[Collected data entries]
►

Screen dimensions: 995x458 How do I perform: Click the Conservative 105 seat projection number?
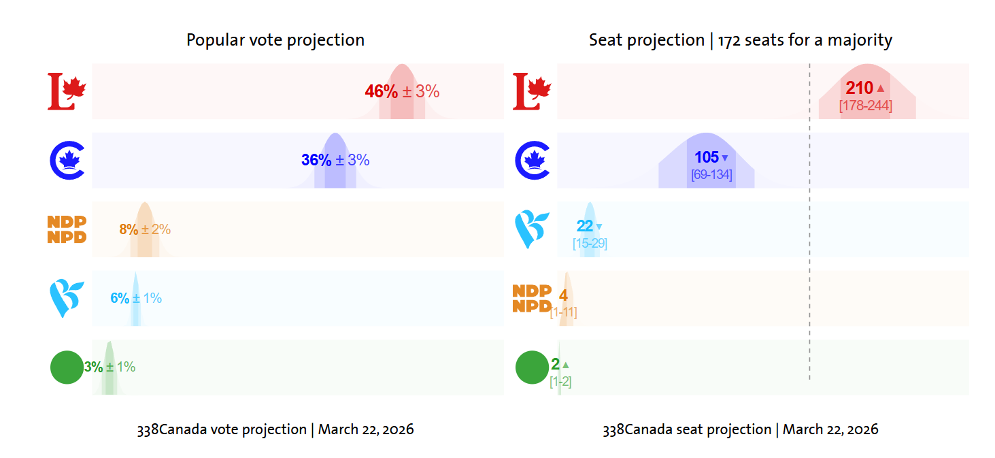pyautogui.click(x=707, y=158)
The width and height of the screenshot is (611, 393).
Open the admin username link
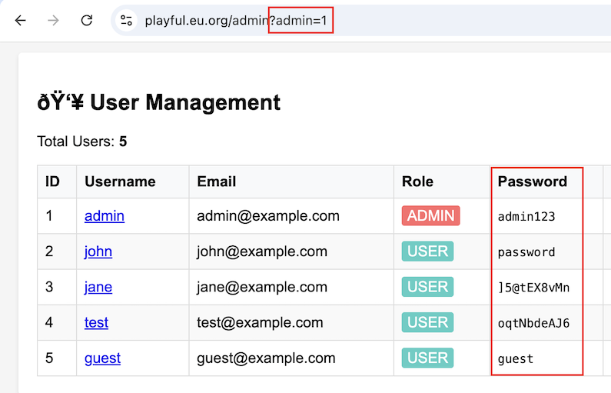click(105, 216)
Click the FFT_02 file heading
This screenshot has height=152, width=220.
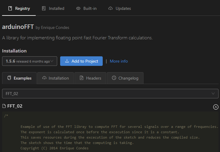pos(15,106)
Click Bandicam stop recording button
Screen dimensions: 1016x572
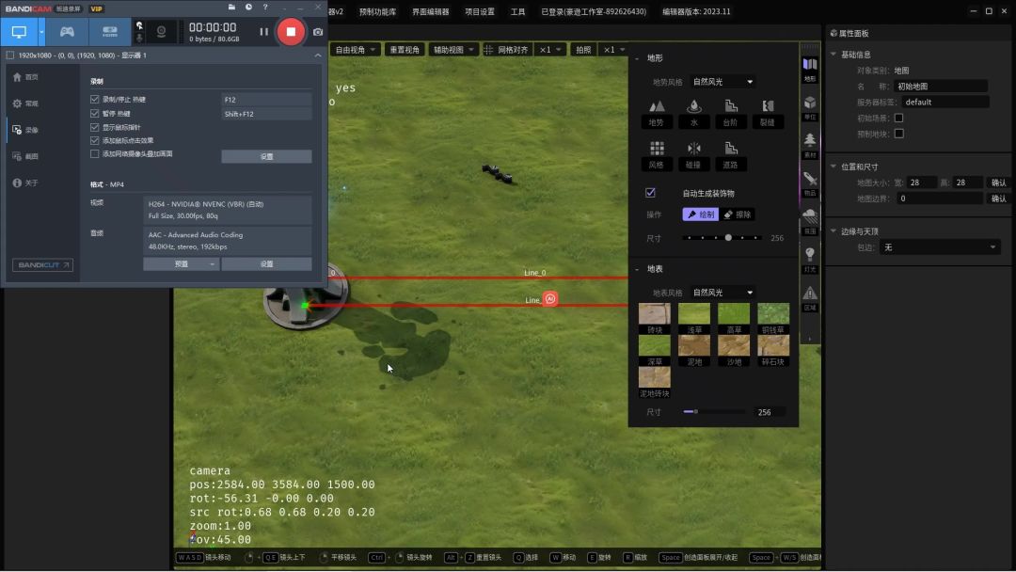click(x=291, y=31)
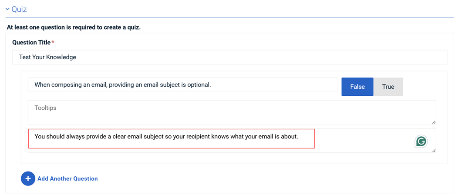Click the Grammarly icon in the explanation box
Image resolution: width=455 pixels, height=195 pixels.
(421, 141)
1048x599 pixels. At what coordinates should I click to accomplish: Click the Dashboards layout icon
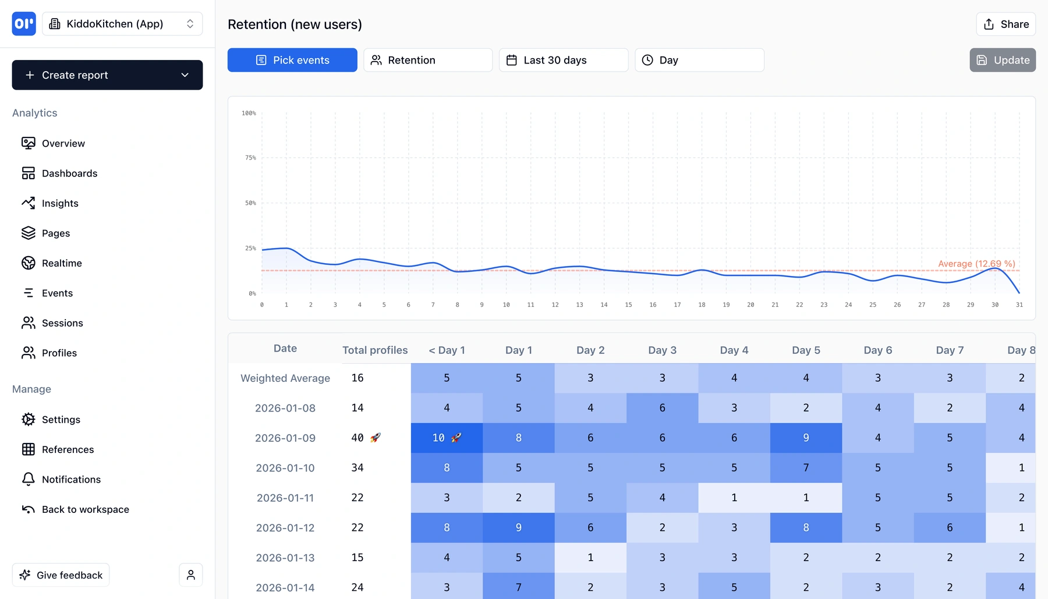click(28, 173)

◄

_ASSIGNMENT_
The data above should be repeated exactly, minus any pictures.

_THE ANSWER_
Screen dimensions: 995x458 How do I perform: Click the Conservative 105 seat projection number?
pyautogui.click(x=707, y=158)
The width and height of the screenshot is (611, 393).
Open the admin username link
click(105, 216)
Click the FFT_02 file heading
This screenshot has height=152, width=220.
pos(15,106)
Click Bandicam stop recording button
Screen dimensions: 1016x572
click(x=291, y=31)
Click the Grammarly icon in the explanation box
Image resolution: width=455 pixels, height=195 pixels.
(421, 141)
1048x599 pixels. At what coordinates should I click to accomplish: Click the Dashboards layout icon
click(28, 173)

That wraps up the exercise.